Jacqueline Buckingham Anderson is an American actress and entrepreneur. She is best known for her supporting roles in Half-Baked, Intimate affairs, and A Touch of Fate, her lead role in the movie Sleepless Nights. A society fixture in New York, she has also lived in Houston, Atlanta, Toronto, and Indianapolis.

Early life
Jacqueline Buckingham was born in suburban Cleveland, Ohio, and raised in Houston, Texas. Anderson attended Kingwood High School and was crowned Miss Houston Teen USA in 1992.

Career
Anderson began her acting career at the Equity Showcase Theatre in Toronto. Since then, she has had numerous roles in films such as Half-Baked, The Gypsy Years, and *Corpus Callosum. She had a supporting role of "Linda" in the Alan Rudolph film Intimate affairs starring Nick Nolte and Tuesday Weld, and played the role of "Betsy Kline" in the film A Touch of Fate starring Teri Hatcher.

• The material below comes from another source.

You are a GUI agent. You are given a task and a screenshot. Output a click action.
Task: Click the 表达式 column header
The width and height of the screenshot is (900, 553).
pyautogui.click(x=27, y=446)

Anderson appeared as special guest star "Sherry" in the NBC hit series Ed (TV series), appeared on the CBS series Hack (American TV series) in the role of "Marie", and made regular uncredited appearances as the girl who carried in the mail bag on the  Late Show with David Letterman. She played "Glenda Corcoran" on As the World Turns on CBS. Jacqueline also appeared as the Guest Star in "Ill-Conceived," an episode of Law & Order on NBC, playing the lead role of "Helene Zachary". 

Anderson hosted a documentary for OLN, and played the role of "Tiffany" in Jesus, Mary and Joey with Olympia Dukakis and Jennifer Esposito, and played opposite Minnie Driver in Portrait, a short feature which aired on amazon.com.

In Los Angeles in 2004, Anderson founded Design & Style Consulting LLC, a business focused on the art and fashion needs of a variety of corporate and individual clients.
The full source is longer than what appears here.